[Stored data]
-*-*-

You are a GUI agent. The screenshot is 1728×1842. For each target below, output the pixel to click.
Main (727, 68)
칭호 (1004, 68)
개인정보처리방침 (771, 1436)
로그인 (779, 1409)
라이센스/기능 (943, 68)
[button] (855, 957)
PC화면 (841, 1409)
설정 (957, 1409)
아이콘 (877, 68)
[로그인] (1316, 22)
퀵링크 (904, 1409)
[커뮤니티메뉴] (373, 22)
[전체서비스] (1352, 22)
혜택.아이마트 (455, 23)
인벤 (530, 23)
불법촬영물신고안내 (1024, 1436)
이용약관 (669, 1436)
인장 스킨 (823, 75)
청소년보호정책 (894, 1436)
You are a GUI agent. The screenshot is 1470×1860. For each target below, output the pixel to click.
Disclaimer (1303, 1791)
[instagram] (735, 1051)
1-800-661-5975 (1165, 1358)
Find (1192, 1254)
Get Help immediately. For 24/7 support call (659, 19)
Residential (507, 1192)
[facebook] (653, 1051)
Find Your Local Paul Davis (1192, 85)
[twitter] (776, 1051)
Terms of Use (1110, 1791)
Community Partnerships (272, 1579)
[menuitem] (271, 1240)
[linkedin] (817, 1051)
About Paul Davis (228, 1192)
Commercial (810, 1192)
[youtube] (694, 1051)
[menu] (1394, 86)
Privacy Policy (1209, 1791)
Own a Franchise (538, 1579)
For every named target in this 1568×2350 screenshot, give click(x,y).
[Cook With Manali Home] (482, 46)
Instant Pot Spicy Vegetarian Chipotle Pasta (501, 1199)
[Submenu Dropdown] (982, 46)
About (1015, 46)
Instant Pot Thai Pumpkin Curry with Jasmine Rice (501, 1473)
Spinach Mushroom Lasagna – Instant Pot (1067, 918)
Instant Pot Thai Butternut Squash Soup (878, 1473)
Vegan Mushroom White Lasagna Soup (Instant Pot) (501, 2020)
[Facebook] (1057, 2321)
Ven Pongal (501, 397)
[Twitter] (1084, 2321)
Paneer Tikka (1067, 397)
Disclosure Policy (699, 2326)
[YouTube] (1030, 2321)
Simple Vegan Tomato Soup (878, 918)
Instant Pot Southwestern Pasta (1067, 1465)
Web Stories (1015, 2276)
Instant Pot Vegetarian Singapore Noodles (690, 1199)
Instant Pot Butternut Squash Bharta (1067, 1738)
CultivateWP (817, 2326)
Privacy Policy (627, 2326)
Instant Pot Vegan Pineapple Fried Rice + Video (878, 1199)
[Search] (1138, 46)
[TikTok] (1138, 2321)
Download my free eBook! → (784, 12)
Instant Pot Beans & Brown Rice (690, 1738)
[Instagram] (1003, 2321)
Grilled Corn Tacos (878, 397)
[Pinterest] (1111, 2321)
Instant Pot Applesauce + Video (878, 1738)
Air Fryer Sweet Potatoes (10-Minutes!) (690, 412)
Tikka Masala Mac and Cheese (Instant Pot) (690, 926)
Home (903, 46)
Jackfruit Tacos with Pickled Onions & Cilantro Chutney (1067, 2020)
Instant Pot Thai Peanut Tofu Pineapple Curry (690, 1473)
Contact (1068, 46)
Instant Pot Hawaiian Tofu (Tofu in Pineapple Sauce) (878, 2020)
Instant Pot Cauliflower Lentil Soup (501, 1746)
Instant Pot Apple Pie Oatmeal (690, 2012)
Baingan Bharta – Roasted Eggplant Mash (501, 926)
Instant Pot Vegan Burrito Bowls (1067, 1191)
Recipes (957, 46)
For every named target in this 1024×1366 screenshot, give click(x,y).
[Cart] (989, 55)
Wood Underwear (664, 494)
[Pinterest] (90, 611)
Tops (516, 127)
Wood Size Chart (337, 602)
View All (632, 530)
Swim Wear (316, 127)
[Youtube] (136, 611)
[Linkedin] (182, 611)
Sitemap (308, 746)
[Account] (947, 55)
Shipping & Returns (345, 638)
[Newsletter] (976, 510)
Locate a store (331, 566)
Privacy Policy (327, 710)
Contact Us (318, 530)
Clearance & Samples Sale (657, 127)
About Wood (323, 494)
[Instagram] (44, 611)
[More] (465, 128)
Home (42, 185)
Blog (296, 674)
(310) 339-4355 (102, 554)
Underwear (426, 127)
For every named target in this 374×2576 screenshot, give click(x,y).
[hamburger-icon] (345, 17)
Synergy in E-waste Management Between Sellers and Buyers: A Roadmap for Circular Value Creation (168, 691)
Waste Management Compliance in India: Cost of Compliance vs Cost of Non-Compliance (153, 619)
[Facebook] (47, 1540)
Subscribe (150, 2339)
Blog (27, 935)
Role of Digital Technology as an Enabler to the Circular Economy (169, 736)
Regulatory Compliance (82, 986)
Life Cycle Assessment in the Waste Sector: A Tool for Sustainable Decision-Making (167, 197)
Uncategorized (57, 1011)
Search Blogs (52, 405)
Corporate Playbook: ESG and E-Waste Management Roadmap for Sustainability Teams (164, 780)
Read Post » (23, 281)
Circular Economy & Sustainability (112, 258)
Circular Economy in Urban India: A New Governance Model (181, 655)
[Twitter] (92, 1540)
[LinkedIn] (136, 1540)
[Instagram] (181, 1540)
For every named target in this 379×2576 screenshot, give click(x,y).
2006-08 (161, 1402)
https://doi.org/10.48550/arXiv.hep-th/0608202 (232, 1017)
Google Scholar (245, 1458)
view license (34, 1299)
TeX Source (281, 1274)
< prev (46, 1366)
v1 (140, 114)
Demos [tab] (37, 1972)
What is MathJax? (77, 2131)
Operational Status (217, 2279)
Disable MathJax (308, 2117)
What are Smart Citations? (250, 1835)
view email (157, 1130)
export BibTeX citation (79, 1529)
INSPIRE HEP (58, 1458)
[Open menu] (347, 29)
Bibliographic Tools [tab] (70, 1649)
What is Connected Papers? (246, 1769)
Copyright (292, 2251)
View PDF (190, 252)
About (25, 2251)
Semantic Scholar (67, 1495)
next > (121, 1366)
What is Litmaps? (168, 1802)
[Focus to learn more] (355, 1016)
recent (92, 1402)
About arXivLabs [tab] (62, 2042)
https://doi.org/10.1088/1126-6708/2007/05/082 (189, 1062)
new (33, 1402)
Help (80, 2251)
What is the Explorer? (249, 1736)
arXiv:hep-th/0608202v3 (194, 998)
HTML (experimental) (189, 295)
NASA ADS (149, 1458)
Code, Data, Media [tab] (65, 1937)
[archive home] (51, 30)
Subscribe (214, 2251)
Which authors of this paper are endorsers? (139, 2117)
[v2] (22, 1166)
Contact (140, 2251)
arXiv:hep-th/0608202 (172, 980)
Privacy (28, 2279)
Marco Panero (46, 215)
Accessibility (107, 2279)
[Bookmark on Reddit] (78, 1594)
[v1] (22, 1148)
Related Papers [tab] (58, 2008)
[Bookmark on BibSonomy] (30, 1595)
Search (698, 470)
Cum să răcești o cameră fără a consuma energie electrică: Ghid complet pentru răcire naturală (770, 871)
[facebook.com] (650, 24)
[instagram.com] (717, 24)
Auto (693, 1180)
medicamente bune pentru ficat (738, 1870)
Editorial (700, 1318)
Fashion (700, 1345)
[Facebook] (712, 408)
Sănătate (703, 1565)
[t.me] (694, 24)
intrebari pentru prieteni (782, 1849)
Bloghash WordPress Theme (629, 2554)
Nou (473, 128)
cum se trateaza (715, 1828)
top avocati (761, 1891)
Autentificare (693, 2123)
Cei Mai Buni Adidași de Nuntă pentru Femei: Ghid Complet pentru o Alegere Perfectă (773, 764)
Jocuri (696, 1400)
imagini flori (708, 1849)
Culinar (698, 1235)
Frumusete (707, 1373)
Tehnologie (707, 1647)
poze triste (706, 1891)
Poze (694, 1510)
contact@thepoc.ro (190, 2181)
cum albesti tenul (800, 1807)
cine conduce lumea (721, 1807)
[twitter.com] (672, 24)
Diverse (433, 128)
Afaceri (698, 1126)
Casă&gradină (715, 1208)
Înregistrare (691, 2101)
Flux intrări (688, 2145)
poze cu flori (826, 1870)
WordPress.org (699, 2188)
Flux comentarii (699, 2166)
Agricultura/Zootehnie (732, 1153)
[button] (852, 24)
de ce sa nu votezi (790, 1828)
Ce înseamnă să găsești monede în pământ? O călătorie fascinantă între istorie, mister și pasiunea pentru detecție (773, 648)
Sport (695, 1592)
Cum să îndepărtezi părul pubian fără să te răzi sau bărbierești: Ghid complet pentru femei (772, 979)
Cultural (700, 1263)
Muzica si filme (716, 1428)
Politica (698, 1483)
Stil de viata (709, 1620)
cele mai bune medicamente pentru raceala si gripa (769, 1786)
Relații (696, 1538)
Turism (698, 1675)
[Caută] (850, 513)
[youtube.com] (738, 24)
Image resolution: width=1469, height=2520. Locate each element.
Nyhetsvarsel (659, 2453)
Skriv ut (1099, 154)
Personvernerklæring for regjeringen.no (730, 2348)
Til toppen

-*-*-

* **YOUR TASK**:
Reproduce exactly every line that sits between the start of the entries and the line bearing "[전체서비스] (1352, 22)", counting both of those lines.

* **PROBLEM SOLUTION**:
You are a GUI agent. The screenshot is 1728×1842. For each target below, output the pixel to click.
Main (727, 68)
칭호 (1004, 68)
개인정보처리방침 (771, 1436)
로그인 (779, 1409)
라이센스/기능 (943, 68)
[button] (855, 957)
PC화면 (841, 1409)
설정 (957, 1409)
아이콘 (877, 68)
[로그인] (1316, 22)
퀵링크 (904, 1409)
[커뮤니티메뉴] (373, 22)
[전체서비스] (1352, 22)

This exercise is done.